··· PAGE TEXT

Seat I of the Real Academia Española
- In office 22 March 1814 – 10 June 1834
- Preceded by: Francisco Patricio de Berguizas [es]
- Succeeded by: Jerónimo del Campo y Roselló [es]

= Diego Clemencín =

Spanish politician

Diego Clemencín y Viñas (27 September 1765 – 10 June 1834) was a Spanish scholar and politician.

==Early life and education==
Born in Murcia, he was educated at the Colegio de San Fulgencio. Abandoning his intention of taking Holy Orders, he found employment at Madrid in 1788 as tutor to the sons of the countess-duchess de Benavente, and devoted himself to the study of archaeology.

==Later life==
In 1807 he became editor of the Gaceta de Madrid, and in the following year was condemned to death by Joachim Murat for publishing a patriotic article; he fled to Cádiz, and under the Junta Central held various posts from which he was dismissed by the reactionary government of 1814. During the liberal régime of 1820–1823 Clemencín took office as colonial minister, was exiled till 1827, and in 1833 published the first volume of his edition (1833–1839) of Don Quixote. Its merits were recognized by his appointment as royal librarian, but he did not long enjoy his triumph: he died on 30 July 1834.

······

- **EXERCISE**
Carry on the biography of Diego Clemencín from where it stops.

··· DATA FOR REVIEW

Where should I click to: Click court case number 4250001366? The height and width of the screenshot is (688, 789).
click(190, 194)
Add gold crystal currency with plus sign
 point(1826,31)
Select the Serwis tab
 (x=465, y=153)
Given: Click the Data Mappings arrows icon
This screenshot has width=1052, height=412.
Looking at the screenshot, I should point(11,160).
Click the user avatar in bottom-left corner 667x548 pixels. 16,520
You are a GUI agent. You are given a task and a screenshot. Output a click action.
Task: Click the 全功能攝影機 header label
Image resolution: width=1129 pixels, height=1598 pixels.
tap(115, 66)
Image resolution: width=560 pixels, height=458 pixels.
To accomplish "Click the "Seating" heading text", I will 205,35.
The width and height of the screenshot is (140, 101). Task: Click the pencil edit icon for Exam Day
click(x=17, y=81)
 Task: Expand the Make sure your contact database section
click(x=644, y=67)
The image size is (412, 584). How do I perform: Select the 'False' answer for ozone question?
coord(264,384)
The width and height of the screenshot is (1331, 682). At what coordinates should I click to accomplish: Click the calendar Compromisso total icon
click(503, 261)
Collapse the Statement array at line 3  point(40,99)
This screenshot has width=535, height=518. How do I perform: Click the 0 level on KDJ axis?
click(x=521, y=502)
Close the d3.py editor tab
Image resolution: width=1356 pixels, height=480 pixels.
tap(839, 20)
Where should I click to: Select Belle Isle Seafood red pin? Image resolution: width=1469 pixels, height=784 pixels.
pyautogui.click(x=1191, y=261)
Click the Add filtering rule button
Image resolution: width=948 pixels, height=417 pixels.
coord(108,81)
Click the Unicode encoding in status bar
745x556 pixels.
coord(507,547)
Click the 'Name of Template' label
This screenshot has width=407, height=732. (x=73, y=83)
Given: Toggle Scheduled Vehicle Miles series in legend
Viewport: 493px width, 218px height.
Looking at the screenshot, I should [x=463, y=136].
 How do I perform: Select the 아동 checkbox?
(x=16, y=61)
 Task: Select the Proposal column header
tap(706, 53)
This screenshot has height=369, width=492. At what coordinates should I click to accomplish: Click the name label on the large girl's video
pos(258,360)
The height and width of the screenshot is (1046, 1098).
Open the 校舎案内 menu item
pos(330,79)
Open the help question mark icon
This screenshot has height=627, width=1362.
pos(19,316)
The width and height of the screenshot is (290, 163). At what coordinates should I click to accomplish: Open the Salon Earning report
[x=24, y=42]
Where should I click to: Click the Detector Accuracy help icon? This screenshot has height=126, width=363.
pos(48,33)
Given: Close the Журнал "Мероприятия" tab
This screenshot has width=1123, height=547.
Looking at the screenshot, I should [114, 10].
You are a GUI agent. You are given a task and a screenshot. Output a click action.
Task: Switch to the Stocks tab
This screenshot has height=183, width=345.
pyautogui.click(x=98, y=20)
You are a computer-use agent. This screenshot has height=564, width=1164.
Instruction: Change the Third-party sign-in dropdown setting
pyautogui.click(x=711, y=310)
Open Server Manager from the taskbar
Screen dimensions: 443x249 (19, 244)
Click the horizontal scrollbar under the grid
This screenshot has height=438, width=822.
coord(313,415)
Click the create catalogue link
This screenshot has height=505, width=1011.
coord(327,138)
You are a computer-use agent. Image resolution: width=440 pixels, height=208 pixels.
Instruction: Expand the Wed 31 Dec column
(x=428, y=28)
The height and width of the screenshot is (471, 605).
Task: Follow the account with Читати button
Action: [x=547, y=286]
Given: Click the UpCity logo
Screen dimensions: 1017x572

······

- **EXERCISE RESULT**
His commentary on Don Quixote owes something to John Bowle, and was described in the 1911 edition of Encyclopædia Britannica as "disfigured by a patronizing, carping spirit"; nevertheless it is a valuable work of its kind for its time. Clemencín is also the author of an interesting Elogio de la reina Isabel la Católica, published as the sixth volume of the Memorias of the Spanish Academy of History, to which body he was elected on 12 September 1800.